Une seule ? Là encore, ça va être dur !

La paperasse administrative de plus en plus envahissante et absurde.

La méchanceté. Ceux qui piétinent autrui sans scrupules. Qui ne font montre d'aucune compassion. Pas ceux qui se protègent parce qu'ils ont leurs propres soucis, non. Ceux-là je les comprends tout à fait, et les envie parfois d'être capable de se couper du malheur des autres. Ceux qui m'énervent vraiment, ce sont ceux qui se plaisent à attiser les douleurs, à remuer les couteaux dans les plaies. Ceux qui soufflent sur les braises du racisme et de l'intolérance, par jeu ou parce que ça va servir leurs intérêts. Pour ceux-là, j'éprouve un profond mépris. M'énervent aussi ceux qui prennent leur point de vue égocentré pour la seule et unique vérité.
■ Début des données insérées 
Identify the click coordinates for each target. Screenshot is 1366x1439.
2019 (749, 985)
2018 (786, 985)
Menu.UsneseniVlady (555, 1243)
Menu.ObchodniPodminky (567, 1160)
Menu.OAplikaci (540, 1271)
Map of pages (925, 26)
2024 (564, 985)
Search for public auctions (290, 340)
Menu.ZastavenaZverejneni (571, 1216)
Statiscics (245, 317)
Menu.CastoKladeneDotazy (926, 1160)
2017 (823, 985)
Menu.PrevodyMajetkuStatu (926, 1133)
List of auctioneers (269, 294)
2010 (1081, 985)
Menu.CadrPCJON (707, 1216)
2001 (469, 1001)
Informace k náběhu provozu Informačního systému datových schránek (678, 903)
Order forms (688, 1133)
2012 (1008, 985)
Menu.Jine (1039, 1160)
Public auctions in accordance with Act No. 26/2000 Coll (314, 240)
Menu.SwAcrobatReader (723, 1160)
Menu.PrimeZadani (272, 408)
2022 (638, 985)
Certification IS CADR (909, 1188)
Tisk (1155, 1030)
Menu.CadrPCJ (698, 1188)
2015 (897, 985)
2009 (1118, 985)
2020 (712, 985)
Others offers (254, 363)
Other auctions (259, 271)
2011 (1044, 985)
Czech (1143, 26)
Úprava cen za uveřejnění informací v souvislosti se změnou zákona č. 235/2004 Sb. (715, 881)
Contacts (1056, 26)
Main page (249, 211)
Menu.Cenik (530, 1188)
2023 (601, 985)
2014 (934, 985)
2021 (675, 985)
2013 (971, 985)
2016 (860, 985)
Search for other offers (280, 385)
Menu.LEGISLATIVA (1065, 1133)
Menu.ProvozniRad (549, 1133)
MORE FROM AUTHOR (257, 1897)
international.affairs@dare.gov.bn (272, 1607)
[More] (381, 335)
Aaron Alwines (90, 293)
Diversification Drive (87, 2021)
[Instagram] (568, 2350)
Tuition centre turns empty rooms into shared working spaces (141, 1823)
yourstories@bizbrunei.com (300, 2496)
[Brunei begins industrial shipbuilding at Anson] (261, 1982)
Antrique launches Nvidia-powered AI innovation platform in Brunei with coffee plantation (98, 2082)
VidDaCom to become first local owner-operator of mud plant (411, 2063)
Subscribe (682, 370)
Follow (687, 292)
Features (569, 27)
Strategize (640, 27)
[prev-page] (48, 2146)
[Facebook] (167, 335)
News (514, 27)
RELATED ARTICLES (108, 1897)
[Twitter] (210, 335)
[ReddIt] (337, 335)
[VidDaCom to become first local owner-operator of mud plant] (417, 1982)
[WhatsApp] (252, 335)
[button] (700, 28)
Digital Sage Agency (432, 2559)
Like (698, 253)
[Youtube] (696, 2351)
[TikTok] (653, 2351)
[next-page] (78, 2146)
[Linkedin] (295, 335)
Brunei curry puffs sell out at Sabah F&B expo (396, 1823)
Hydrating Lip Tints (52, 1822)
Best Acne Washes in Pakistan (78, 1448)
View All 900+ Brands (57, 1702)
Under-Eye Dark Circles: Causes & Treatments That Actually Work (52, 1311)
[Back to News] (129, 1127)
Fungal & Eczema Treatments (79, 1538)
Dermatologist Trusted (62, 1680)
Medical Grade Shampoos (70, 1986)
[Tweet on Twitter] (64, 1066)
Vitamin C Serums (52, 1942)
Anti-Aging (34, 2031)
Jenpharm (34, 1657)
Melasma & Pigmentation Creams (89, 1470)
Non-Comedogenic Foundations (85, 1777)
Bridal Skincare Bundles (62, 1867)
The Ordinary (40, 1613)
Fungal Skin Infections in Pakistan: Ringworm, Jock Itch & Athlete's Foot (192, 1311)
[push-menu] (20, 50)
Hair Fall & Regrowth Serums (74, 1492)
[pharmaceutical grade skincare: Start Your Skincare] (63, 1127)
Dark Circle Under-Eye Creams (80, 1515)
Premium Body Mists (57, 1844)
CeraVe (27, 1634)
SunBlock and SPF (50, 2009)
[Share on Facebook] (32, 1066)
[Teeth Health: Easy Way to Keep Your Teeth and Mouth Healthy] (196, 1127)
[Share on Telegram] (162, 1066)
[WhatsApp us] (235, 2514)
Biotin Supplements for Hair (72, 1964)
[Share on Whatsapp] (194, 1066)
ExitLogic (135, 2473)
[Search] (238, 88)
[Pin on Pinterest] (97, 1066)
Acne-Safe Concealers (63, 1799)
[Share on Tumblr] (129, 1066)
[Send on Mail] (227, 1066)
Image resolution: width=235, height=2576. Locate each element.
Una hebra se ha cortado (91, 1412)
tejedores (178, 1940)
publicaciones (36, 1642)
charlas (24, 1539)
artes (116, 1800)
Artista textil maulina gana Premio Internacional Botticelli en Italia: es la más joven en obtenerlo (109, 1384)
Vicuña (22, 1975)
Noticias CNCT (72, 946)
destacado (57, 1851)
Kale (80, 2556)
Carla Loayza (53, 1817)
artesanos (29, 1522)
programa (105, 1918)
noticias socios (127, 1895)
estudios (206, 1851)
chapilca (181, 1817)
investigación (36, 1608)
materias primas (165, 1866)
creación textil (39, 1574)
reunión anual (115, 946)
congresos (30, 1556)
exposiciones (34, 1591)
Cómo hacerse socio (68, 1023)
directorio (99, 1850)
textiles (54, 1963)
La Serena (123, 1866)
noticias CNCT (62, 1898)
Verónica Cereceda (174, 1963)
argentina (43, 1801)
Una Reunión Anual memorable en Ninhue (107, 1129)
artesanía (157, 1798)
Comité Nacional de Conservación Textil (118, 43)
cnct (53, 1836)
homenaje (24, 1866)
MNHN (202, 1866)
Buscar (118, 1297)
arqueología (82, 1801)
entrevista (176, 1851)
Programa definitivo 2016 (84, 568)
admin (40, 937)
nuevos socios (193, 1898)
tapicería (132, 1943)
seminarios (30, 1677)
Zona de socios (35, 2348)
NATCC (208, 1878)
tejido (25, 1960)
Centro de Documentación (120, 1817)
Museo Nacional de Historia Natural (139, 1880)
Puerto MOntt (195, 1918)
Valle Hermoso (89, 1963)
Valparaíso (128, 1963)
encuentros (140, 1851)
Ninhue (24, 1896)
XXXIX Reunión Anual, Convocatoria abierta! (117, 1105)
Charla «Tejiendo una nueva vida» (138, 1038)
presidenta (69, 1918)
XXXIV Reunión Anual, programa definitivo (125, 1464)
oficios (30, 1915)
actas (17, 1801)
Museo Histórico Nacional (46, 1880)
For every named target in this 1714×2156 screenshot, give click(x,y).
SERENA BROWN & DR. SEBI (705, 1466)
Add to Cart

Ceux qui abusent de leur situation pour exercer un pouvoir : les médecins qui ont oublié que leur but était de soigner, les élus qui ont oublié qu'ils étaient au service du peuple et pas l'inverse, etc.

Et ce qui me met énormément en colère, c'est le démantèlement de tout système de solidarité (même entre personnes privées, il devient interdit de s'entraider), de l'égalité (les riches de plus en plus riches, les pauvres de plus en plus pauvres, les étrangers de plus en plus cruellement traités sauf si leur portefeuille est bourré de pétrodollars, etc.) et de la liberté (obligation faite aux maires des communes de dénoncer quiconque vivrait dans un camion, une roulotte ou une yourte... qu'il s'agisse du choix de vie de quelqu'un qui décide de son habitat ou de l'unique possibilité d'un SDF, c'est du pareil au même, et c'est dans LOPPSI 2).

Je vais rester calme : je ne parlerai pas du nucléaire.

Lisez Stéphane Hessel :-)

  • Une chose à rajouter ?

Merci de vous intéresser à ma petite personne et à mon « œuvre » ^^ Allez faire un tour sur C(h)oeurs de Citoyens.

Je remercie chaleureusement Lucie Chenu pour ses réponses détaillées.